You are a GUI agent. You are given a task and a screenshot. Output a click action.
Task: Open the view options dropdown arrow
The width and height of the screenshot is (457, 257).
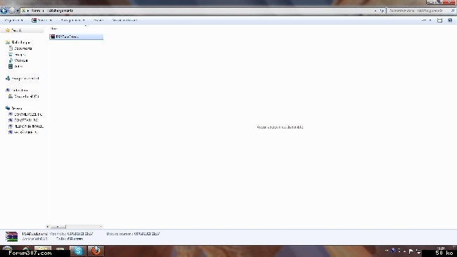click(x=430, y=20)
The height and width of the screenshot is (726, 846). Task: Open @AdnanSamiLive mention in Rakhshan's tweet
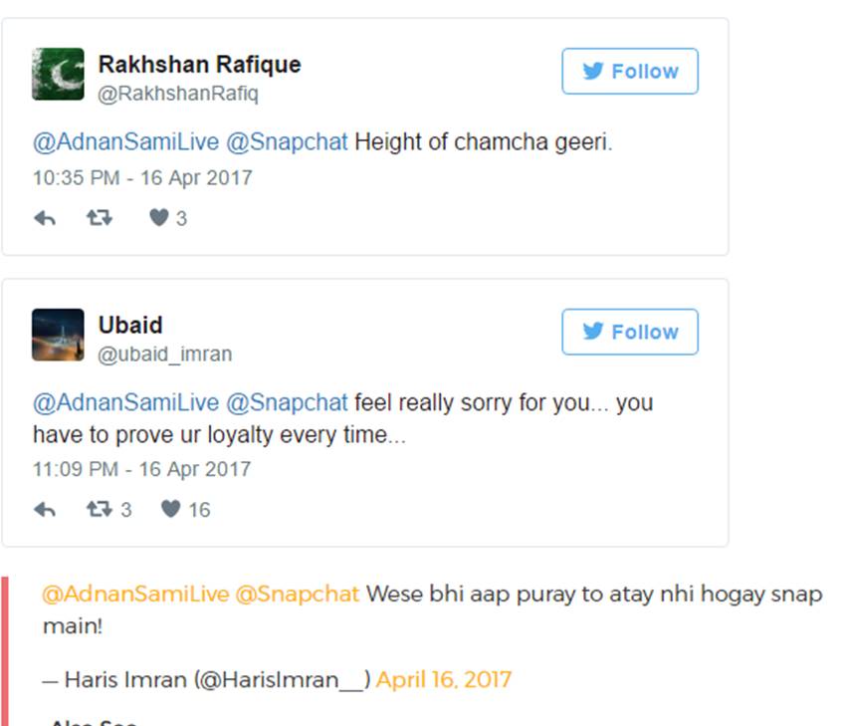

### [Work instruction]
Exactly the lines from the one holding "Task: Open the view options dropdown arrow" through the last line of the entries, both included, are to be duplicated; leave the pictures out.

### [Result]
Task: Open the view options dropdown arrow
The width and height of the screenshot is (457, 257).
click(x=430, y=20)
The height and width of the screenshot is (726, 846). Task: Open @AdnanSamiLive mention in Rakhshan's tweet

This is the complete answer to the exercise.